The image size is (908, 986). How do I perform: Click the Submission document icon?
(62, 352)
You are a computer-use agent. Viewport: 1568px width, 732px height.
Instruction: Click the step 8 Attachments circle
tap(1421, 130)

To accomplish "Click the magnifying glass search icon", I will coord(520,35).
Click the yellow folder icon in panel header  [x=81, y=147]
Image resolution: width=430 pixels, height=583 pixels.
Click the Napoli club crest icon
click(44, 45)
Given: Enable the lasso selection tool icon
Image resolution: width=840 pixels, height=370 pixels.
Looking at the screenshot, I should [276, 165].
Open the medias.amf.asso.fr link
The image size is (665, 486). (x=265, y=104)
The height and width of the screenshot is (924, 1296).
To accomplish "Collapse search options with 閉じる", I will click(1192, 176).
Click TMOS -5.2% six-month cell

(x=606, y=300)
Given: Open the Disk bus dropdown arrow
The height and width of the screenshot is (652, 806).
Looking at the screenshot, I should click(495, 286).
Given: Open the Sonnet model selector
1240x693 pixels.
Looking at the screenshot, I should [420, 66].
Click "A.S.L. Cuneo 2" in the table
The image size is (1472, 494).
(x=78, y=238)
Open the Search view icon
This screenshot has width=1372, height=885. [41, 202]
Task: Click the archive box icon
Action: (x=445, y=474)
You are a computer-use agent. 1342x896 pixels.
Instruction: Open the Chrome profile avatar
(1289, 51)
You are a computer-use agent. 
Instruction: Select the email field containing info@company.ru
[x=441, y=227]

____

• Exercise
Return the entries above word for word.

• Answer to this exercise
The image size is (908, 986). How do I perform: Click the Submission document icon?
(62, 352)
You are a computer-use agent. Viewport: 1568px width, 732px height.
Instruction: Click the step 8 Attachments circle
tap(1421, 130)

To accomplish "Click the magnifying glass search icon", I will coord(520,35).
Click the yellow folder icon in panel header  [x=81, y=147]
Image resolution: width=430 pixels, height=583 pixels.
Click the Napoli club crest icon
click(44, 45)
Given: Enable the lasso selection tool icon
Image resolution: width=840 pixels, height=370 pixels.
Looking at the screenshot, I should [276, 165].
Open the medias.amf.asso.fr link
The image size is (665, 486). (x=265, y=104)
The height and width of the screenshot is (924, 1296).
To accomplish "Collapse search options with 閉じる", I will click(1192, 176).
Click TMOS -5.2% six-month cell

(x=606, y=300)
Given: Open the Disk bus dropdown arrow
The height and width of the screenshot is (652, 806).
Looking at the screenshot, I should click(495, 286).
Given: Open the Sonnet model selector
1240x693 pixels.
Looking at the screenshot, I should [420, 66].
Click "A.S.L. Cuneo 2" in the table
The image size is (1472, 494).
(x=78, y=238)
Open the Search view icon
This screenshot has width=1372, height=885. [41, 202]
Task: Click the archive box icon
Action: (x=445, y=474)
You are a computer-use agent. 1342x896 pixels.
Instruction: Open the Chrome profile avatar
(1289, 51)
You are a computer-use agent. 
Instruction: Select the email field containing info@company.ru
[x=441, y=227]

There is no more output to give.